Dans sa lettre du 12 février dernier, l’honorable amiral Gherardi cita la France, le Brésil, l’Espagne, le Pérou, le Mexique, Hawaï, le Portugal, l’Italie, le Japon et d’autres nations qui ont accordé, un moment ou l’autre, des stations de charbon à la marine des États-Unis. Le gouvernement d’Haïti n’est pas moins bien disposé envers l’Union américaine que ces diverses nations, mais il se trouve lié par notre droit public intérieur qu’il ne peut violer, sans rendre caduc tout engagement pris dans de telles conditions. Ces considérations sont d’une importance telle, que Vos Excellences seront, sans doute, les premières à reconnaître l’impossibilité dans laquelle se trouve le gouvernement haïtien d’accorder à celui des États-Unis le bail du Môle Saint-Nicolas, aux conditions que ce dernier le désire. Mais à cette difficulté constitutionnelle doivent encore s’ajouter des considérations politiques qui sont de la plus haute importance pour le gouvernement haïtien.
L’arrivée en ce port de deux escadres américaines renfermant les plus puissants vaisseaux de guerre de la marine des États-Unis, a fait une impression des plus malheureuses au pays entier qui s’en alarme ou s’en inquiète. En supposant même que la constitution nationale ne fût pas un obstacle à l’acceptation de la demande présentée par Vos Excellences, au nom du Président des États-Unis, le gouvernement haïtien ne pourra guère, dans les circonstances présentes, entrer en négociations pour l’affermage du Môle Saint-Nicolas, sans paraître céder à une pression étrangère et compromettre, ipso facto, notre existence de peuple indépendant ; et d’autant plus que plusieurs journaux américains, dans un but indevinable, font une propagande mensongère, tendant ce à faire croire qu’il y a des engagements signés entre le Président d’Haïti et les États-Unis d’Amérique, pour la cession de cette même baie du Môle Saint-Nicolas que soi : Excellence le Président Harrison désire avoir comme station navale à l’usage de la marine américaine.
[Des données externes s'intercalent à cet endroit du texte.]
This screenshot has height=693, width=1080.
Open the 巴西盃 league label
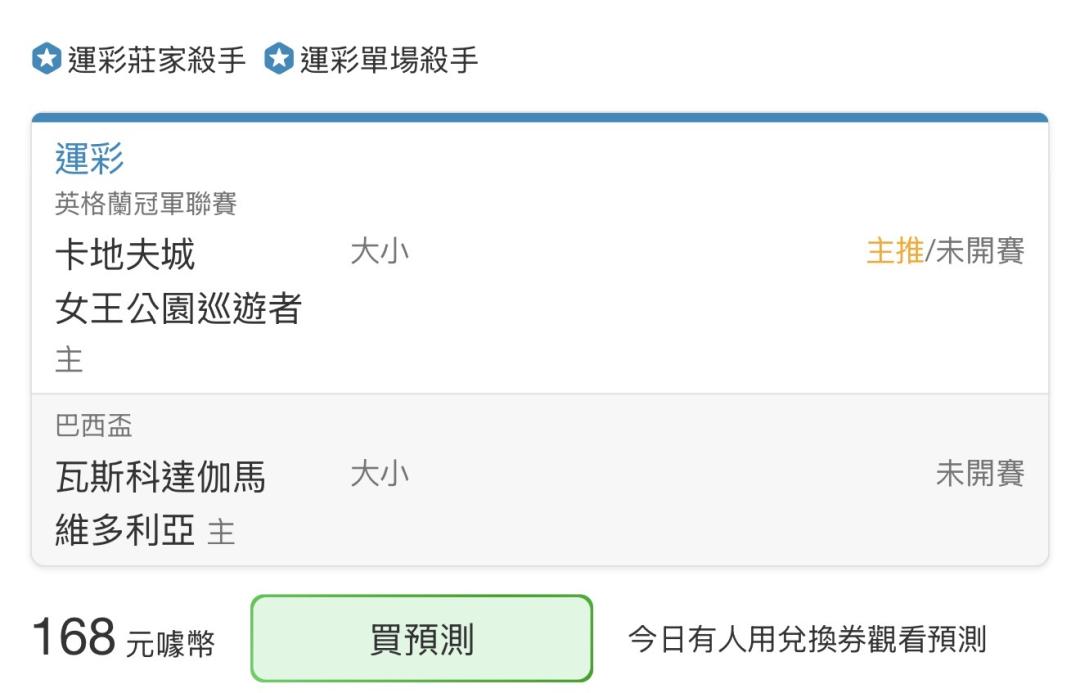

Profondément confiant en votre loyauté et votre sentiment d’équité, j’ose espérer que vos Excellences saisiront parfaitement que le refus d’accorder aux États-Unis l’affermage du Môle Saint-Nicolas pour une station navale, n’est pas, de la part du Gouvernement haïtien, un acte de défiance ou de mauvaise volonté. Il est la conséquence d’un double empêchement devant lequel a dû fléchir notre vive sympathie et notre sincère attachement à la plus glorieuse et à la plus généreuse république du Nouveau-Monde et peut-être du monde moderne.
Veuillez agréer, Messieurs les Plénipotentiaires, les assurances de ma très haute considération.
Le Secrétaire d’État des Relations Extérieures : A. FIRMIN
Honorable FRÉDÉRIC DOUGLASS
Ministre-résident et Consul général des États-Unis.